WHAT THE EXERCISE ASKS:
Return the lines of the entries, unchanged, starting at the line that contains "Viewport: 1555px width, 784px height." and ending at the end of the entries, with both ends included. Leave the pictures out.

Item position entries:
===============
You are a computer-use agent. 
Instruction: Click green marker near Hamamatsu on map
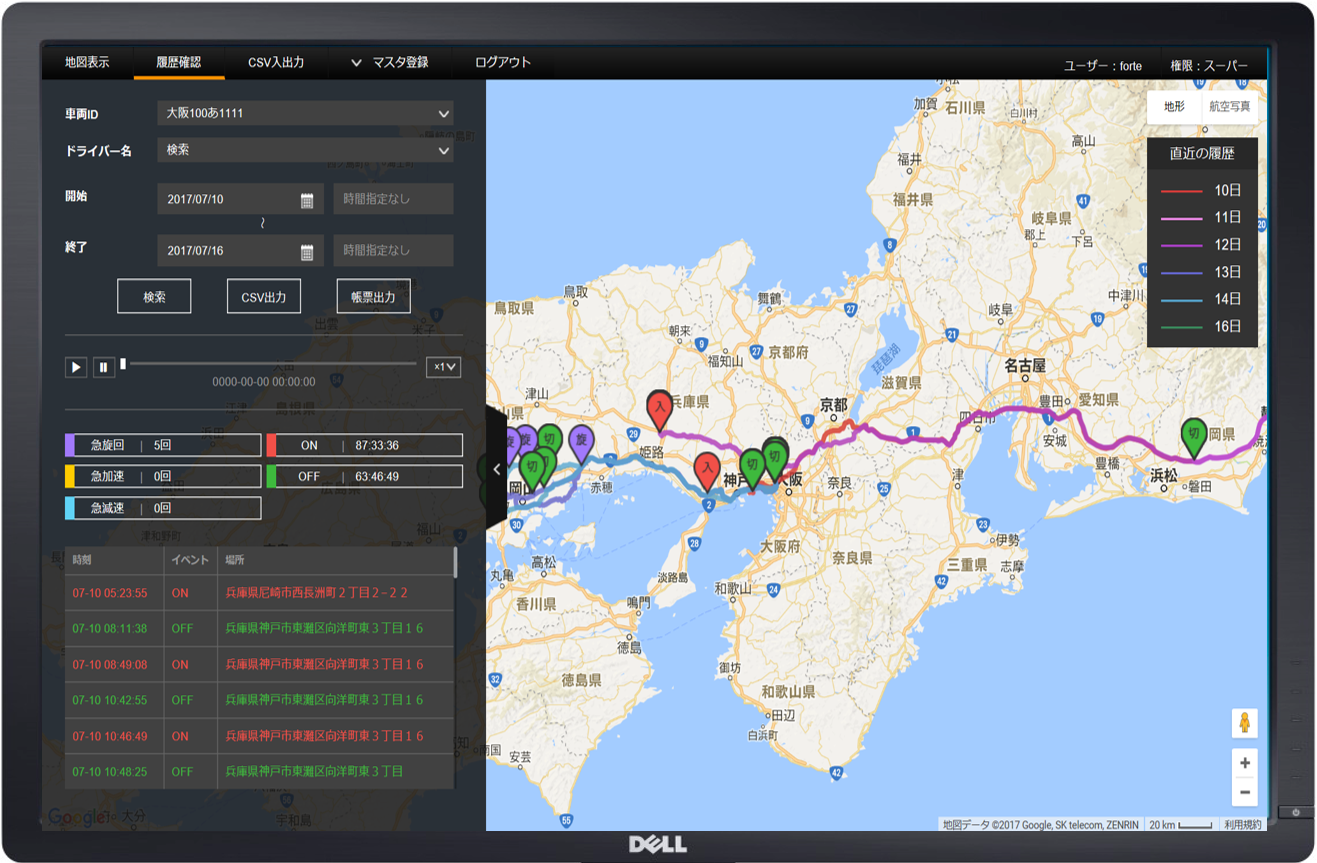tap(1192, 435)
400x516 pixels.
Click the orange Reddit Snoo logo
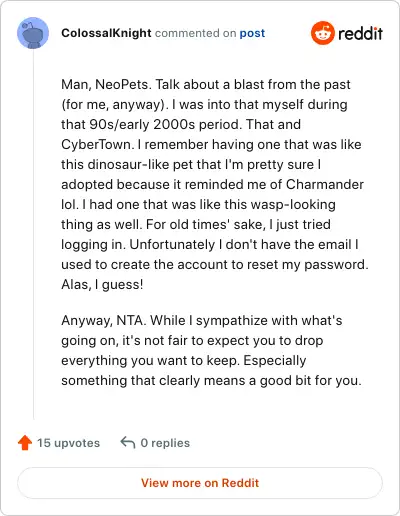coord(322,33)
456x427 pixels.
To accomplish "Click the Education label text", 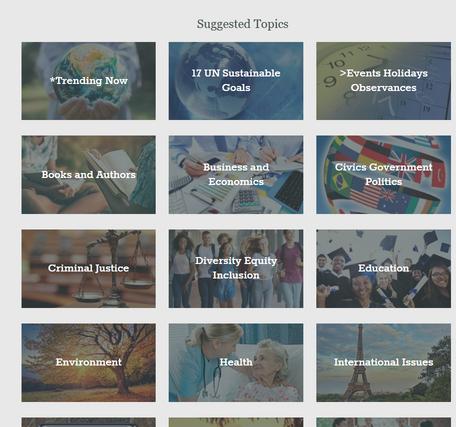I will [383, 268].
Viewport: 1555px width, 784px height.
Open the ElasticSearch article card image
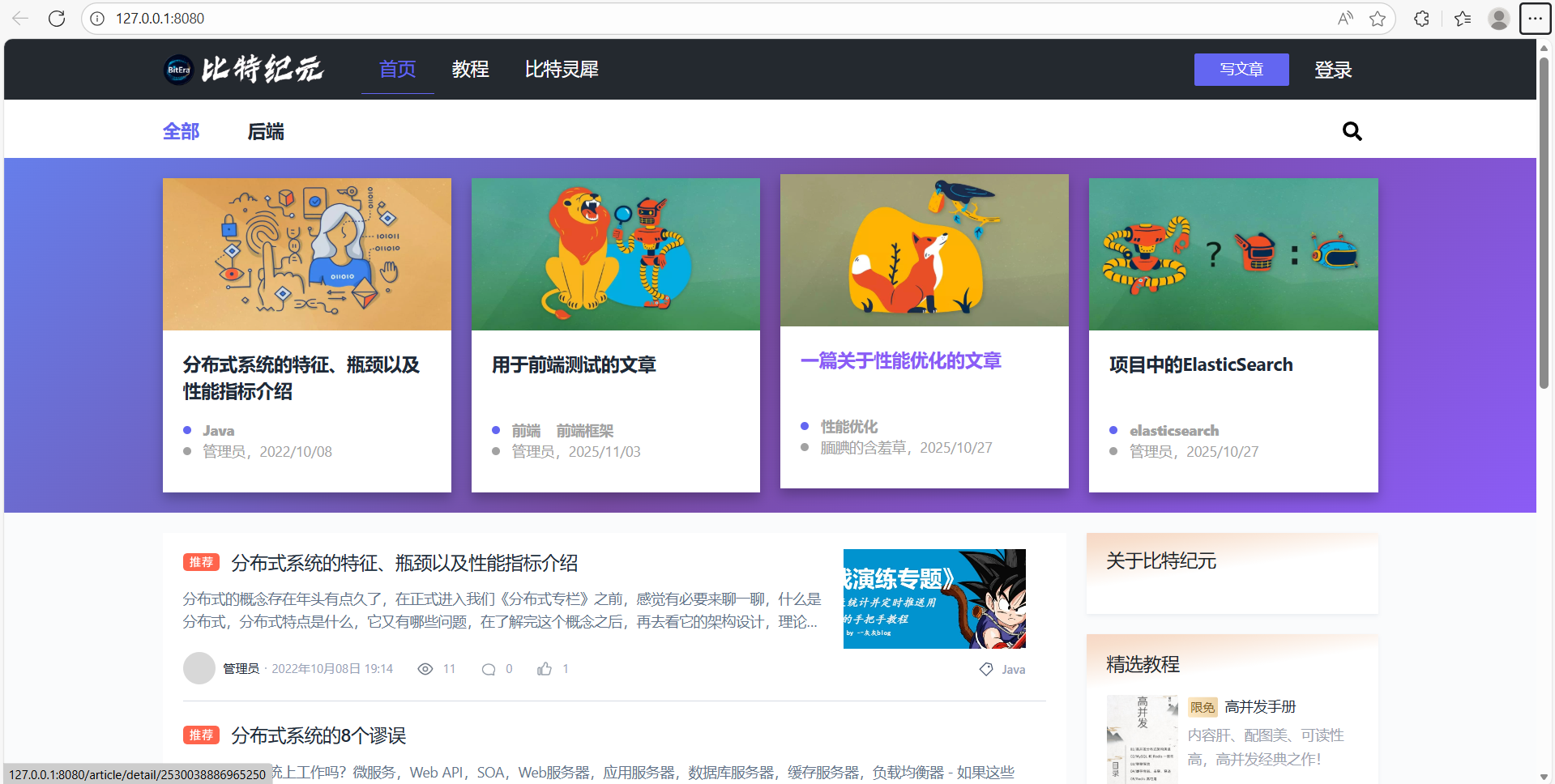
===============
RESPONSE TO THIS EXERCISE:
Viewport: 1555px width, 784px height.
Open the ElasticSearch article card image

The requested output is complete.